§ **Short task**:
Answer these questions about the stream-selection FAQ below, one per line:
1. Which report is cited, and what does it say the quality of employment depends on?
2. What three options are named as allowing career pivots?
3. When do some boards allow stream changes?

§ **Document segment**:
========
Yes, income depends on the career, not the stream. Senior civil servants, lawyers, psychologists, journalists, and policy researchers, many of whom come from humanities backgrounds, earn competitive salaries. The ILO’s India Employment Report 2024 notes that the quality of employment depends far more on skills and role than on the academic stream taken at age 15.
2. Is it possible to switch careers after choosing the “wrong” stream?
Yes, and it is more common than most people realise. Postgraduate courses, professional certifications, and skill-building programmes allow for meaningful career pivots. That said, choosing the right stream early makes the journey more efficient, which is why taking stream selection seriously, with proper guidance, matters more than most families realise.
3. How do I know which stream genuinely suits my child?
A structured psychometric and aptitude assessment is the most reliable method, far more reliable than marks, family preference, or peer choice. Career Plan B’s PsycheIntel Assessment is specifically designed for this: it measures skills, interests, personality, and values together and maps them to realistic career paths.
5.What should a student do if they chose the wrong stream and are now in Class 11?
First, do not panic. Some boards allow stream changes in the first few weeks of Class 11. Check with your school and board immediately. If a switch is not possible, use the two years to explore your genuine interests through reading, internships, and extracurriculars and make an informed course choice at Class 12. A wrong stream is a setback, not a sentence.
Conclusion
The myths around science, arts, and commerce in India have caused more unnecessary anxiety, more mismatched careers, and more quiet unhappiness than most people will ever publicly admit. They are not based on how the modern job market works. They are based on how it worked or was believed to work a generation ago.
Every stream has depth, every stream has range, and every student has a specific combination of strengths and interests that makes one of them a far better fit than the others.
The real risk is not choosing the “wrong” stream in some abstract sense.
The real risk is choosing a stream without ever asking what actually suits the person who has to live that choice.
========
§ **Data section**:
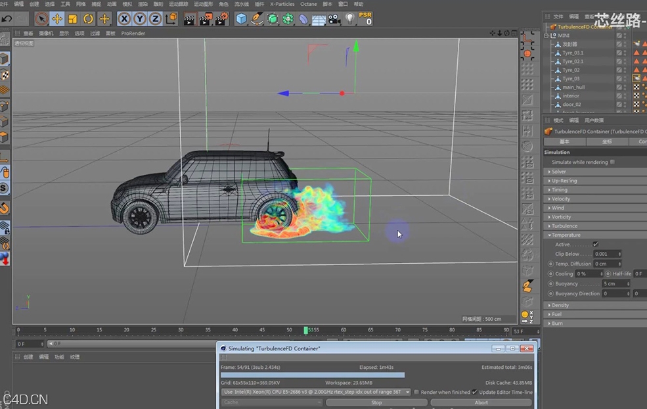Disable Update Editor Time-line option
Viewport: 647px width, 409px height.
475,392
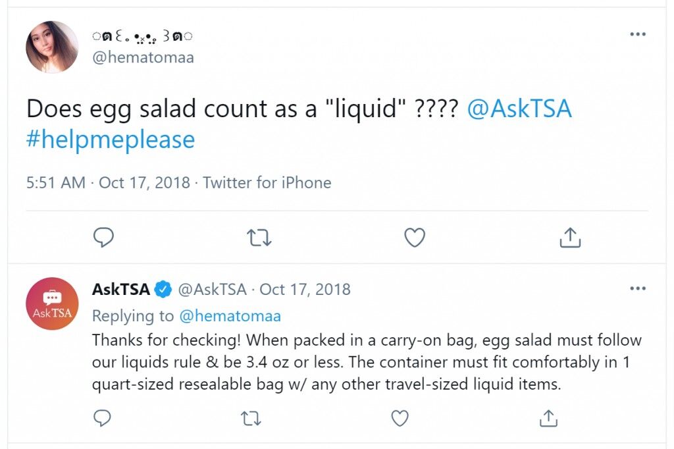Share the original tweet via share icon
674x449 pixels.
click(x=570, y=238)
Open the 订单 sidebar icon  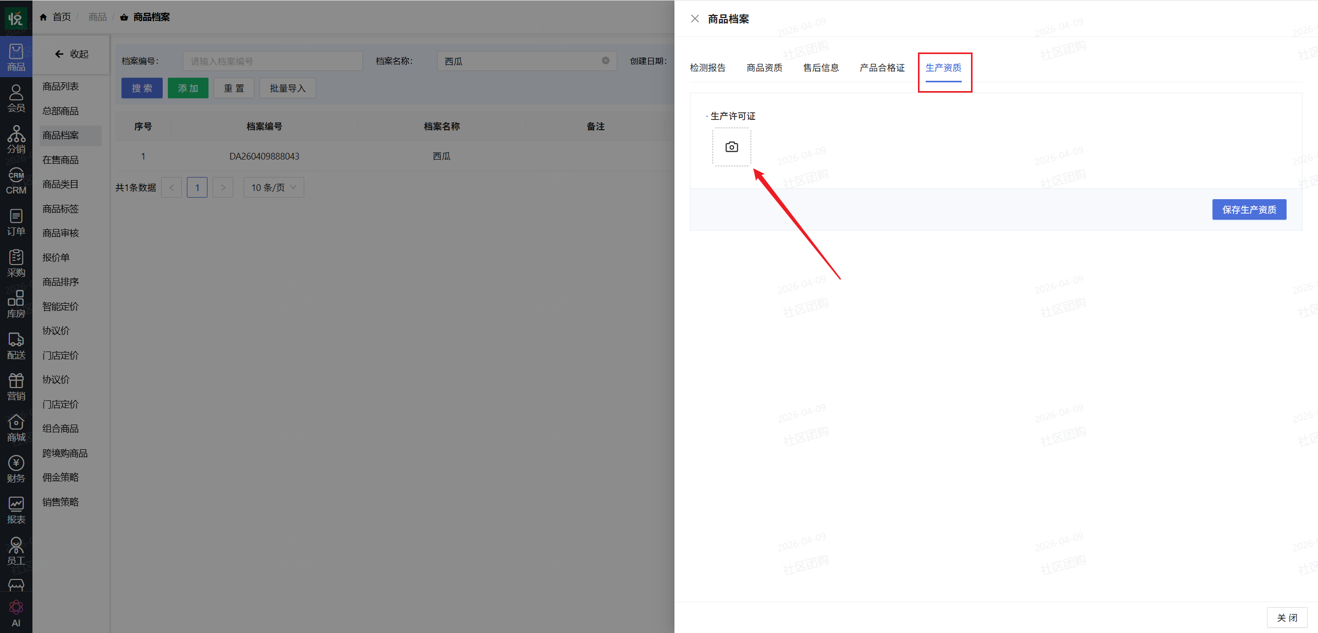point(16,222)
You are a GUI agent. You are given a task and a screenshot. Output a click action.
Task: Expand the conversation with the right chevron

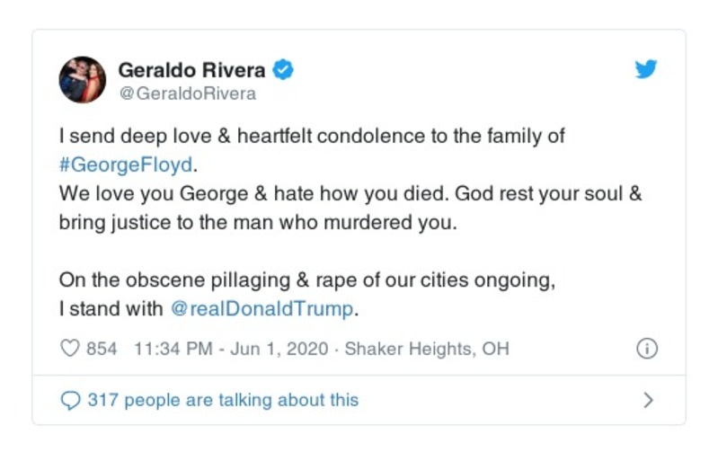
========
§ **Response to this task**:
1. The ILO’s India Employment Report 2024; it says the quality of employment depends far more on skills and role than on the academic stream taken at age 15.
2. Postgraduate courses, professional certifications, and skill-building programmes.
3. In the first few weeks of Class 11.